**TASK ITEM**
Please tally the lines below that contain the word "dropdown" and reply with the total alone.

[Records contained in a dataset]
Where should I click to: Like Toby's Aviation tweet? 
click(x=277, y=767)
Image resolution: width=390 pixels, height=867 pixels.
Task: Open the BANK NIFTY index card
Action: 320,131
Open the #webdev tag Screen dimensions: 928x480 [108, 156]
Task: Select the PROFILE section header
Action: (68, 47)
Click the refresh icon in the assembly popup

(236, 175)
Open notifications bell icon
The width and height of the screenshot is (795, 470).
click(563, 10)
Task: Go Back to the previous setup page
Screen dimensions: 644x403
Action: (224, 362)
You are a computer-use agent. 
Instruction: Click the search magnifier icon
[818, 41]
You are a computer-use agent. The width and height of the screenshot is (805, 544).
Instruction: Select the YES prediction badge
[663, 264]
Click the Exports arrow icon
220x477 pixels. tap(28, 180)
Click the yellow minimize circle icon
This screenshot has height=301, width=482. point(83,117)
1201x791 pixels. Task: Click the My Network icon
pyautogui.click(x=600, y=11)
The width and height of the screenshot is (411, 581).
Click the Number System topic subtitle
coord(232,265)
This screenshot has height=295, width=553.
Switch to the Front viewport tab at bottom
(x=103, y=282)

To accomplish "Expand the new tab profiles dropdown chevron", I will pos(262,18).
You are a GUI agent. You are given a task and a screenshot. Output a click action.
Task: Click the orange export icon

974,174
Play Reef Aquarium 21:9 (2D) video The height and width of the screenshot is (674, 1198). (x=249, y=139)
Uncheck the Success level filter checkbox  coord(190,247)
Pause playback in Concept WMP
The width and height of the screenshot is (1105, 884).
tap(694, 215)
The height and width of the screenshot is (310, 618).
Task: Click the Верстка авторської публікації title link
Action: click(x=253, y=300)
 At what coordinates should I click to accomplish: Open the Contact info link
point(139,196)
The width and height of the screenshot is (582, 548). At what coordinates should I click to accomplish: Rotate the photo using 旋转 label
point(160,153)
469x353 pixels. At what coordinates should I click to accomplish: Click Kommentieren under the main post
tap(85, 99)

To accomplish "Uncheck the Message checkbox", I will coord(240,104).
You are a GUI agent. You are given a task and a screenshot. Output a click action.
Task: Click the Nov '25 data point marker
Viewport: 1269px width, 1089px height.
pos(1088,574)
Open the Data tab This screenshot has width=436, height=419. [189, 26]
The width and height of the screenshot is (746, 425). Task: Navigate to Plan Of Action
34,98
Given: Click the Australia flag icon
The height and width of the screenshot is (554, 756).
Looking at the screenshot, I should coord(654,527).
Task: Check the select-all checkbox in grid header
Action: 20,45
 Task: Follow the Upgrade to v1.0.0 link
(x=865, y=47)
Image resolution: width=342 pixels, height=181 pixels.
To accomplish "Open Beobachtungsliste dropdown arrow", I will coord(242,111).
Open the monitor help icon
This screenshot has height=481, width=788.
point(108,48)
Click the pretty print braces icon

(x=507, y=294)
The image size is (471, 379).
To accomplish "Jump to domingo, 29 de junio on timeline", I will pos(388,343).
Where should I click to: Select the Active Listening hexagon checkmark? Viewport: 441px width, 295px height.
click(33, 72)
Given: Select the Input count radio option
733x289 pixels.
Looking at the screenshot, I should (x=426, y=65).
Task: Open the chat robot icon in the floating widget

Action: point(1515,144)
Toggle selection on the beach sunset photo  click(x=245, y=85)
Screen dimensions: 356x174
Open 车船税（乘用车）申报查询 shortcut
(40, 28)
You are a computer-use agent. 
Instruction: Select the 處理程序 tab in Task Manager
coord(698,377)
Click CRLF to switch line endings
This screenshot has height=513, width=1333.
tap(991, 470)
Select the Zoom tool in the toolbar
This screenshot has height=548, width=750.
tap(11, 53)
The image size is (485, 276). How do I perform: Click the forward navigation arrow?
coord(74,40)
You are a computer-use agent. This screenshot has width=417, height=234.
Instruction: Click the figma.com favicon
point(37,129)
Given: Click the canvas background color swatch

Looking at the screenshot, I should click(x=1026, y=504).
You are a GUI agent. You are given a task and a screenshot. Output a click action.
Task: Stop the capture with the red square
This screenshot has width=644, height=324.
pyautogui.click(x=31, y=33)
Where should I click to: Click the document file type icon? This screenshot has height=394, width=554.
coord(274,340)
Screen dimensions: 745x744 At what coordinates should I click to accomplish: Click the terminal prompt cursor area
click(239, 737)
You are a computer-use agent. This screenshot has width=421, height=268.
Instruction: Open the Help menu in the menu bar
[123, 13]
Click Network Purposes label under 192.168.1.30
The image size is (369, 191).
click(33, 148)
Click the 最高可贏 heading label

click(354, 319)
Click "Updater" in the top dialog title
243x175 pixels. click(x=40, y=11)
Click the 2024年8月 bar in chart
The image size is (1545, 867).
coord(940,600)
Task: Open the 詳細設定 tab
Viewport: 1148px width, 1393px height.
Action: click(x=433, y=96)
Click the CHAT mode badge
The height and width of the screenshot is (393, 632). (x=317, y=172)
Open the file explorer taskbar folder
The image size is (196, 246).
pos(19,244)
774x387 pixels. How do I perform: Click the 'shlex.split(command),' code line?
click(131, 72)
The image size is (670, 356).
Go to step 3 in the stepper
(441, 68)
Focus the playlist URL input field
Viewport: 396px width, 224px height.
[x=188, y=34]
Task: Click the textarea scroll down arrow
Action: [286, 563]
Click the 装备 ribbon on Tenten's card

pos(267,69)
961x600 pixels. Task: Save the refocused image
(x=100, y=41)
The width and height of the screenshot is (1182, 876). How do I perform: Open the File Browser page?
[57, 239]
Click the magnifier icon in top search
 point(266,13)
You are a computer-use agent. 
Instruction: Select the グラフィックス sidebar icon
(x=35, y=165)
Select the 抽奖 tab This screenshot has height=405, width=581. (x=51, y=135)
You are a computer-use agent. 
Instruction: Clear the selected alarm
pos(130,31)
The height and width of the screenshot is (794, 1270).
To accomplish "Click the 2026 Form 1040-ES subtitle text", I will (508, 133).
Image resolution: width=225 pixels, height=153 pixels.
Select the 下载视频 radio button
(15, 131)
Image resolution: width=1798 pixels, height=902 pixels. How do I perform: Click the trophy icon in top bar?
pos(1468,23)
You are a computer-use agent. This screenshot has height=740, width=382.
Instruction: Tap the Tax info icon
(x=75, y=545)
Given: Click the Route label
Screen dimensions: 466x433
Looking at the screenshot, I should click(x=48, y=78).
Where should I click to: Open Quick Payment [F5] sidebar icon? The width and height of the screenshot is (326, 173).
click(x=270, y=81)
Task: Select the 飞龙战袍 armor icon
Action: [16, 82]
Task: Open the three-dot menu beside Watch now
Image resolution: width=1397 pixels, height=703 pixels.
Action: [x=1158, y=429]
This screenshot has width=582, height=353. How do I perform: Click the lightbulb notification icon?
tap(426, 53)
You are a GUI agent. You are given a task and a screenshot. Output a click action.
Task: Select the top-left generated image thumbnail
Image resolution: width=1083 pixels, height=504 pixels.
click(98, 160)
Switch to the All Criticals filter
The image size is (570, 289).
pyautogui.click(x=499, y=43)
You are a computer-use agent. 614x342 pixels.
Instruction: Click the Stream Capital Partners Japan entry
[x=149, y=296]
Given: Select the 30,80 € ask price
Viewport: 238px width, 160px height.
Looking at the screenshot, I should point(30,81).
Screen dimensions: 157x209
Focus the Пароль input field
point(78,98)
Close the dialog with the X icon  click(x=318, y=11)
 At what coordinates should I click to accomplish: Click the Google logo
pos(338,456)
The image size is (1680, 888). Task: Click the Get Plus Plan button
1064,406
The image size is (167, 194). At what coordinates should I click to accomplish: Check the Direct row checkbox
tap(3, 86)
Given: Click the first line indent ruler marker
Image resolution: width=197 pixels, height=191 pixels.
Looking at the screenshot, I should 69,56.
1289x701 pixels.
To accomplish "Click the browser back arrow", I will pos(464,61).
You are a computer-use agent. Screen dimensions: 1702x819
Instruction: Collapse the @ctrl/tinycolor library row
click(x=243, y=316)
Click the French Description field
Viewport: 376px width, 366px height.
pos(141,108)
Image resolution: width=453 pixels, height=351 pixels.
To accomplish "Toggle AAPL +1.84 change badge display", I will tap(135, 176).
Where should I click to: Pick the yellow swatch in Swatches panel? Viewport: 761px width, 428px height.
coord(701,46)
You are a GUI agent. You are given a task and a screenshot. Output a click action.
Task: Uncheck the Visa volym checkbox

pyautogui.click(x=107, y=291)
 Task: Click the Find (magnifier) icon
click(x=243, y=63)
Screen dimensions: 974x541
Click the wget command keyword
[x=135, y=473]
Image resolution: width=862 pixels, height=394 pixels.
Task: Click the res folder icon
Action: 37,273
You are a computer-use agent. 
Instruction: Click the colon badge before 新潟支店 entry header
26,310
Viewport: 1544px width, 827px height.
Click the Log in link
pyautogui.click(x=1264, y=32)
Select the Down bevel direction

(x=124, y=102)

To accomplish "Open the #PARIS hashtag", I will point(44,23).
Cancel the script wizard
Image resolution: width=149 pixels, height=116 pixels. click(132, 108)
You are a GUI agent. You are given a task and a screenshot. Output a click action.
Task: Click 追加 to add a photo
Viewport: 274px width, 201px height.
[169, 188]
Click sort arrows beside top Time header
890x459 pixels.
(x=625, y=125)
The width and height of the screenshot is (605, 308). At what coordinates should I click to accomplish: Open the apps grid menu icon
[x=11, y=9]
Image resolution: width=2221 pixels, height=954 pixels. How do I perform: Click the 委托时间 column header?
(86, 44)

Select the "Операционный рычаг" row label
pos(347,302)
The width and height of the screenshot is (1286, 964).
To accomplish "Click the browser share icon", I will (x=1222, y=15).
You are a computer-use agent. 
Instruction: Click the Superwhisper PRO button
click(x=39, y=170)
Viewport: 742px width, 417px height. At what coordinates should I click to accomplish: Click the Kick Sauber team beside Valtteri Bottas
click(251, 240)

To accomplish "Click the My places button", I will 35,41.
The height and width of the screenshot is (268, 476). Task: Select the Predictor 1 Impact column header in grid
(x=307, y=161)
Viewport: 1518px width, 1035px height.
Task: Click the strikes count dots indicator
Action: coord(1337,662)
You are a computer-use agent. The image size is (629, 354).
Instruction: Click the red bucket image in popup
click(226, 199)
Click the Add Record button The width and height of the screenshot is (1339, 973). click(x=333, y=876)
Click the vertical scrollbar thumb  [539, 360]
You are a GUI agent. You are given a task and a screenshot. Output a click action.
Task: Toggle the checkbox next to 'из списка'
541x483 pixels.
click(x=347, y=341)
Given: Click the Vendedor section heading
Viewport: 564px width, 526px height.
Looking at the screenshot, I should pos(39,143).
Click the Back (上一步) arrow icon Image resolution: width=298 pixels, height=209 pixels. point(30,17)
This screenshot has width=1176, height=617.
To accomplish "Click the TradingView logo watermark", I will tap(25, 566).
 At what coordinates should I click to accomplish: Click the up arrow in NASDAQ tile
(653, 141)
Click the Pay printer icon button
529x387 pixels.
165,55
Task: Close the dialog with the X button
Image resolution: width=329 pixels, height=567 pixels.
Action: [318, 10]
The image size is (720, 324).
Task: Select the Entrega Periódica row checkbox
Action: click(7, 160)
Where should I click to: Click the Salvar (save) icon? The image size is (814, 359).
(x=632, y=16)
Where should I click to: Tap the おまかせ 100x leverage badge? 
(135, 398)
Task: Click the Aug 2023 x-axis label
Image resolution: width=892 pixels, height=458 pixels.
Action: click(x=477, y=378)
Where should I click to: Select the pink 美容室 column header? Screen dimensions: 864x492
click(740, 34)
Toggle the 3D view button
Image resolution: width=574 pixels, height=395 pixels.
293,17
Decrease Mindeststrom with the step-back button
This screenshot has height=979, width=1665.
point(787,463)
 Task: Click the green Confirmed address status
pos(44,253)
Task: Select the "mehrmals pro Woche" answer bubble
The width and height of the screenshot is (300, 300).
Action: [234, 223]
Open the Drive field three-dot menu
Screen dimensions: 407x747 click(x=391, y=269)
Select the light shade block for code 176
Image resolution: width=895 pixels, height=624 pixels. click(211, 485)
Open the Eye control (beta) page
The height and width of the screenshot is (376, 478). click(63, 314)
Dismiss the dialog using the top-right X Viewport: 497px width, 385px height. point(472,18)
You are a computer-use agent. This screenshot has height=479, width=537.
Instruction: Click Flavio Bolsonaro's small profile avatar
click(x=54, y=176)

**YOUR RESPONSE**
2